Task statement —
Copy out each line of the records below that contains the word "Point", and leave out all other lines.

(Stored items)
=======

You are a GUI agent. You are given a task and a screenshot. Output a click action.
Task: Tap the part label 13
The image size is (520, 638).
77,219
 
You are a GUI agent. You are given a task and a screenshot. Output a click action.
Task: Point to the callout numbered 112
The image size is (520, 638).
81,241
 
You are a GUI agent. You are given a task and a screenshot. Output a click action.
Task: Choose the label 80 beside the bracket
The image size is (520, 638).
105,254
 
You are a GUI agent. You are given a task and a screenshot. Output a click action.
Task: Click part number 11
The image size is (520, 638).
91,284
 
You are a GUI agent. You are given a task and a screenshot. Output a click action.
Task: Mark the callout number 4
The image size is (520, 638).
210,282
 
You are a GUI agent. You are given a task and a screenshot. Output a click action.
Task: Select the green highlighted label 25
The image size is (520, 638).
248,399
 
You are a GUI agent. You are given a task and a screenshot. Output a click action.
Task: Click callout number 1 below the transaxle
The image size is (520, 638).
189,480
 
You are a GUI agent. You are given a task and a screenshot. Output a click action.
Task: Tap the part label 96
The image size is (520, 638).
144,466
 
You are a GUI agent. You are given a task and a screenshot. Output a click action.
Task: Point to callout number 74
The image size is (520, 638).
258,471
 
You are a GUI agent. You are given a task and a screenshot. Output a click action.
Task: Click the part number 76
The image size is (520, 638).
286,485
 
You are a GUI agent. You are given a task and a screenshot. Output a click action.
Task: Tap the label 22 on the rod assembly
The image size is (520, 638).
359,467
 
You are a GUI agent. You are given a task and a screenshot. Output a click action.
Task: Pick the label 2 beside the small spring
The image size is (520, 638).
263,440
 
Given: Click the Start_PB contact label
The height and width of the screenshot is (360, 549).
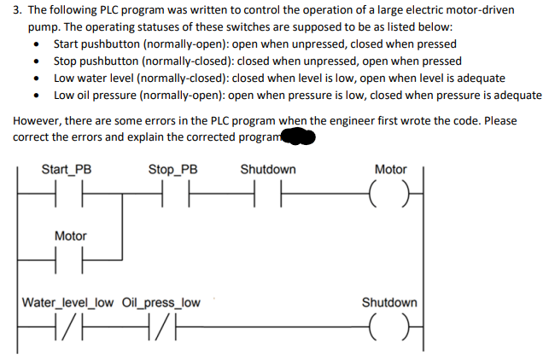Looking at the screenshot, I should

=======

Written response —
Task: Point to the callout numbered 112
Task: Point to callout number 74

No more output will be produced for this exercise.